Les imaginaires frugaux : une vision marginalisée ?
La frugalité dans le tourisme se traduit par des pratiques qui cherchent à minimiser l’empreinte écologique. Cela inclut le slow tourism, qui privilégie la découverte lente des destinations locales, et des voyages à faible émission de carbone, comme l’usage du train au lieu de l’avion. Des initiatives comme les hébergements éco-responsables et les circuits courts qui sont aussi au cœur de ce mouvement.
Or, malgré leur potentiel, ces alternatives restent souvent peu attrayantes aux yeux du grand public. La frugalité manque de prestige comparé aux voyages luxueux ou lointains, qui véhiculent un certain glamour. Le slow tourism, par exemple, bien qu’écoresponsable, est perçu comme moins excitant ou exotique, car il ne correspond pas à l’imaginaire collectif du voyage d’évasion. De plus, les récits dominants sur les réseaux sociaux glorifient encore les destinations lointaines, souvent accessibles uniquement par avion.
De nombreuses start-ups tentent ou ont tenté de bousculer les géants comme Booking en proposant des plateformes de réservation d’hébergements plus verts, à l’image de Fairbnb ou GreenGo. Ces initiatives peinent toutefois à atteindre la popularité de leurs concurrents traditionnels.
C’est désormais le tour du voyage dans son ensemble en intégrant le transport (l’élément le plus carboné d’un voyage) qui est touché par les nouveaux influenceurs ou par les nouvelles start-ups. C’est le cas de Mollow, d’Itinéraire Bis ou Hourrail tentent de démocratiser les voyages en train, souvent perçus comme plus longs et coûteux, mais nettement plus écologiques. Le succès reste encore à prouver, malgré l’essor de plateformes et de guides visant à rendre le slow travel plus accessible.
Cette bataille pour imposer la frugalité dans les imaginaires reste complexe, car elle s’oppose à des désirs collectifs façonnés par des décennies de voyages de masse, centrés sur la distance, l’exotisme et l’opulence.
Ne peut-on pas avoir un mix en prenant le meilleur des nouvelles technologies et le plus acceptable des voyages frugaux ?
Comme le dit Maxime Efoui-Hess dans le débat sur France Inter, ce serait l’idéal de faire ça mais est-on capable de maîtriser, de piloter et de choisir ce qui est important et nécessaire malgré le coût carbone induit ?
Le débat pousse à la responsabilité de l’usager. Mais en est-on capable sans toucher aux imaginaires ? Est-on capable individuellement de s’auto-réguler pour utiliser ChatGPT juste sur ce qu’il faut sur des sujets pertinents, pour utiliser Instagram juste ce qu’il faut, soutenu potentiellement par des nudges et autres ecoscores ?
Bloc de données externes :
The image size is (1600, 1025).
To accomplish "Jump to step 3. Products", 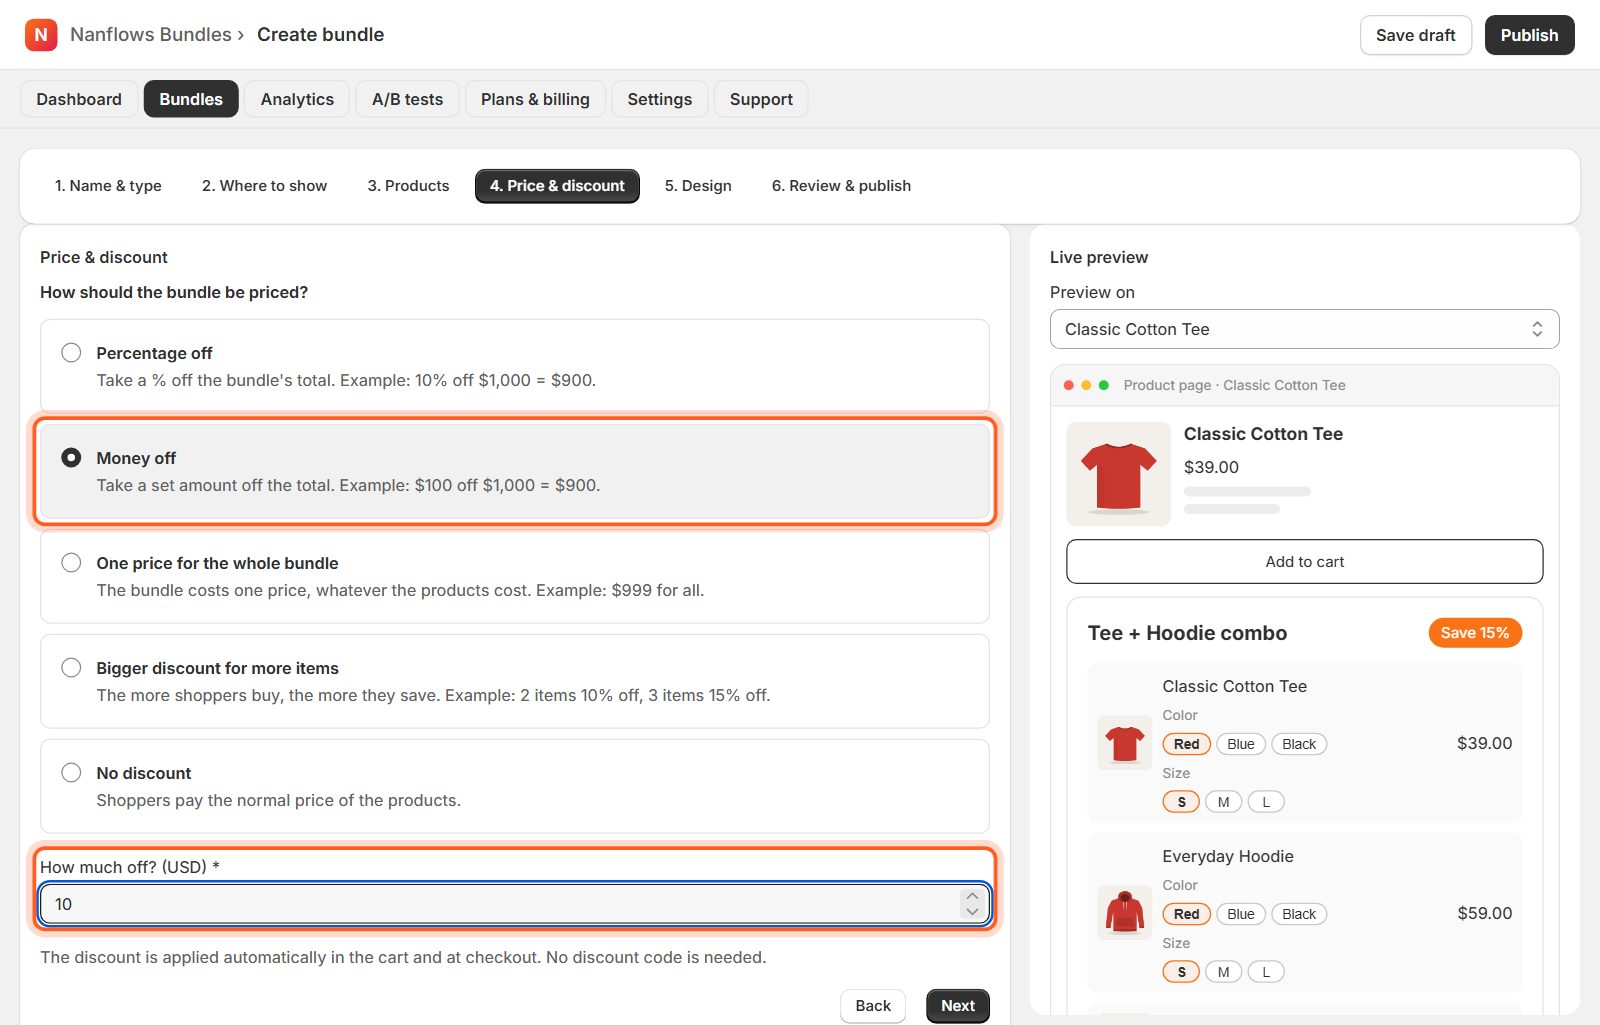I will pos(408,186).
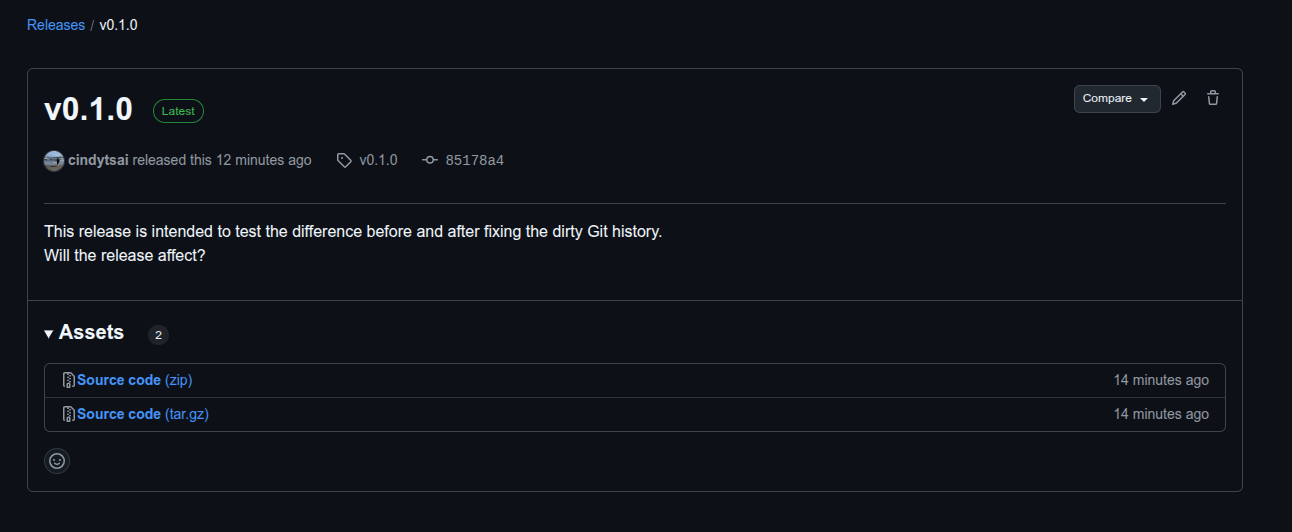Open the v0.1.0 tag link
1292x532 pixels.
click(378, 160)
Côté tourisme et voyage, c’est ce que dis de plus en plus Julien Buot au sein d’Agir pour un Tourisme Responsable où ils poussent les clients des tour-operateurs membres à voyager moins mais mieux en passant par des opérateurs engagés.
Est-ce que tout ceci sera suffisant ?
Mais tout ceci, couplé aux nouvelles technologies dans l’aérien, est-ce vraiment suffisant ? L’ADEME préconise dans son dernier rapport du BEGES (Bilan des Emissions de Gaz à Effet de Serre) à réduire de 40 à 50% les émissions d’ici à 2030 par rapport à 2018.
Alors que les imaginaires ne vont globalement pas dans le sens de la frugalité, comment va-t-on réussir cette ambition ?
Repenser les imaginaires du voyage est une absolue nécessité qui devra impliquer tous les acteurs de la filière ! Les prochains rendez-vous des pros du tourisme nous donneront, je l’espère, quelques pistes sérieuses pour changer d’échelle.